== やること ==
「Click the API密钥 sidebar icon」を含む行から資料の末尾までを、両端の行も含めて一字一句変えずに複製せよ。

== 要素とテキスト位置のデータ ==

_____

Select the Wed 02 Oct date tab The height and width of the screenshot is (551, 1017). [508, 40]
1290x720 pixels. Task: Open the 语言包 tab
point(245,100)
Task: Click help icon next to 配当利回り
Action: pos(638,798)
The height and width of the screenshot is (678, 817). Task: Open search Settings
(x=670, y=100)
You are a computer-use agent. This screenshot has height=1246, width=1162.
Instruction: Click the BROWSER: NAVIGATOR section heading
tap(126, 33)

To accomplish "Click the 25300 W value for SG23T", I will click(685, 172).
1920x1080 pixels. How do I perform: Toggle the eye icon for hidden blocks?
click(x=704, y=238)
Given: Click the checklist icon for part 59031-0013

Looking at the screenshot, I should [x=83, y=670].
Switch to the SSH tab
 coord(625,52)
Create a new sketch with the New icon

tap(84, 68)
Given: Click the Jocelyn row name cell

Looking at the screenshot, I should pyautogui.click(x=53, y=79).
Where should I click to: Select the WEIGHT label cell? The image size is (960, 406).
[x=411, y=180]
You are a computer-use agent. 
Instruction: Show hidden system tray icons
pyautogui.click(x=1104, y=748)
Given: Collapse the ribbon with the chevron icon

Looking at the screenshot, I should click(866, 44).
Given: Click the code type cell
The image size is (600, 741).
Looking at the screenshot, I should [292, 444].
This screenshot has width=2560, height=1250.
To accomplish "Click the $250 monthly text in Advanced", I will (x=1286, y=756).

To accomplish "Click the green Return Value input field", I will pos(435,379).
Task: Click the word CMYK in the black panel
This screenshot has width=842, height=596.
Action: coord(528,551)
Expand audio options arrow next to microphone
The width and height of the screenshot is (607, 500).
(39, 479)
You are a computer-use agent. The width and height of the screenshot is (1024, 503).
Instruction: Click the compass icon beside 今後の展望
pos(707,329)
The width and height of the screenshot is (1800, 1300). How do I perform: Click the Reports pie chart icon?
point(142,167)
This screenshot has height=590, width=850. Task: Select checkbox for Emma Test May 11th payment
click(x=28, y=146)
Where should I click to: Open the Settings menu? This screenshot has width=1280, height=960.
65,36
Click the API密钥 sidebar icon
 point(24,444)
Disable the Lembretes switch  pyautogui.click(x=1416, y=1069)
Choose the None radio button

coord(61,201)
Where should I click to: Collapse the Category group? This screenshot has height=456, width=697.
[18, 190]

_____

== 完成した課題 ==
Click the API密钥 sidebar icon
 point(24,444)
Disable the Lembretes switch  pyautogui.click(x=1416, y=1069)
Choose the None radio button

coord(61,201)
Where should I click to: Collapse the Category group? This screenshot has height=456, width=697.
[18, 190]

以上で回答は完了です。